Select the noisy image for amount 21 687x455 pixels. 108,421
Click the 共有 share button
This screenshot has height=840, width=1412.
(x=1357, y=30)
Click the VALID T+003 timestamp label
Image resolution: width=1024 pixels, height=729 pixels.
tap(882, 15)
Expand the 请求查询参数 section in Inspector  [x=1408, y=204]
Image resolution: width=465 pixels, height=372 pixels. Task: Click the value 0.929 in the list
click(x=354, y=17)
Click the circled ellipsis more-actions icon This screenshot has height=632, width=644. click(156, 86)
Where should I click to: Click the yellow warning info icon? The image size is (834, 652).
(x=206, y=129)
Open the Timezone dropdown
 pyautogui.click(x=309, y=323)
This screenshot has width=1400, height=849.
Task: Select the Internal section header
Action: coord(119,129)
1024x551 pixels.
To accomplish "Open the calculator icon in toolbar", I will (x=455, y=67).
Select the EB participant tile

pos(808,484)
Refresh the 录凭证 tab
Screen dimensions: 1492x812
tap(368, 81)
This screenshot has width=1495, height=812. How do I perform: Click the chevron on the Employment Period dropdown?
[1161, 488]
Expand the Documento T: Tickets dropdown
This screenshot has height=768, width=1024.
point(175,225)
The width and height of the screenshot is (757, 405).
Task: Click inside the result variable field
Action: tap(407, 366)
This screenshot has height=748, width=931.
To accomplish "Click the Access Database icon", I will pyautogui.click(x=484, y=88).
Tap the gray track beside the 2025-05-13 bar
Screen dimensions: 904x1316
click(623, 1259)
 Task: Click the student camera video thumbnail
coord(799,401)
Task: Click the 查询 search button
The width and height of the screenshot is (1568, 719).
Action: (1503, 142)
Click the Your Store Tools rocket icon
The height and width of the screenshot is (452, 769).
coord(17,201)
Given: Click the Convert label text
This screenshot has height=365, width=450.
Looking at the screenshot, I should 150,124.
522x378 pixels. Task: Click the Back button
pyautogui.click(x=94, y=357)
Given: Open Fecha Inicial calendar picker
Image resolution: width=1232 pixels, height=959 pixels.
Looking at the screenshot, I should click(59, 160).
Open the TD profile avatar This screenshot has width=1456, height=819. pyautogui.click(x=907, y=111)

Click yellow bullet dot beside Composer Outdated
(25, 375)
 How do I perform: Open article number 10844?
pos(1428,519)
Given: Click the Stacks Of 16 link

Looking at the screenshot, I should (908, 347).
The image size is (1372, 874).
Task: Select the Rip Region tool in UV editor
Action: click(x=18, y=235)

Task description
Reproduce all of the lines above exactly as they appear, without changing anything.

The completed task
Select the noisy image for amount 21 687x455 pixels. 108,421
Click the 共有 share button
This screenshot has height=840, width=1412.
(x=1357, y=30)
Click the VALID T+003 timestamp label
Image resolution: width=1024 pixels, height=729 pixels.
tap(882, 15)
Expand the 请求查询参数 section in Inspector  [x=1408, y=204]
Image resolution: width=465 pixels, height=372 pixels. Task: Click the value 0.929 in the list
click(x=354, y=17)
Click the circled ellipsis more-actions icon This screenshot has height=632, width=644. click(156, 86)
Where should I click to: Click the yellow warning info icon? The image size is (834, 652).
(x=206, y=129)
Open the Timezone dropdown
 pyautogui.click(x=309, y=323)
This screenshot has width=1400, height=849.
Task: Select the Internal section header
Action: coord(119,129)
1024x551 pixels.
To accomplish "Open the calculator icon in toolbar", I will (x=455, y=67).
Select the EB participant tile

pos(808,484)
Refresh the 录凭证 tab
Screen dimensions: 1492x812
tap(368, 81)
This screenshot has width=1495, height=812. How do I perform: Click the chevron on the Employment Period dropdown?
[1161, 488]
Expand the Documento T: Tickets dropdown
This screenshot has height=768, width=1024.
point(175,225)
The width and height of the screenshot is (757, 405).
Task: Click inside the result variable field
Action: tap(407, 366)
This screenshot has height=748, width=931.
To accomplish "Click the Access Database icon", I will pyautogui.click(x=484, y=88).
Tap the gray track beside the 2025-05-13 bar
Screen dimensions: 904x1316
click(623, 1259)
 Task: Click the student camera video thumbnail
coord(799,401)
Task: Click the 查询 search button
The width and height of the screenshot is (1568, 719).
Action: (1503, 142)
Click the Your Store Tools rocket icon
The height and width of the screenshot is (452, 769).
coord(17,201)
Given: Click the Convert label text
This screenshot has height=365, width=450.
Looking at the screenshot, I should 150,124.
522x378 pixels. Task: Click the Back button
pyautogui.click(x=94, y=357)
Given: Open Fecha Inicial calendar picker
Image resolution: width=1232 pixels, height=959 pixels.
Looking at the screenshot, I should click(59, 160).
Open the TD profile avatar This screenshot has width=1456, height=819. pyautogui.click(x=907, y=111)

Click yellow bullet dot beside Composer Outdated
(25, 375)
 How do I perform: Open article number 10844?
pos(1428,519)
Given: Click the Stacks Of 16 link

Looking at the screenshot, I should (908, 347).
The image size is (1372, 874).
Task: Select the Rip Region tool in UV editor
Action: click(x=18, y=235)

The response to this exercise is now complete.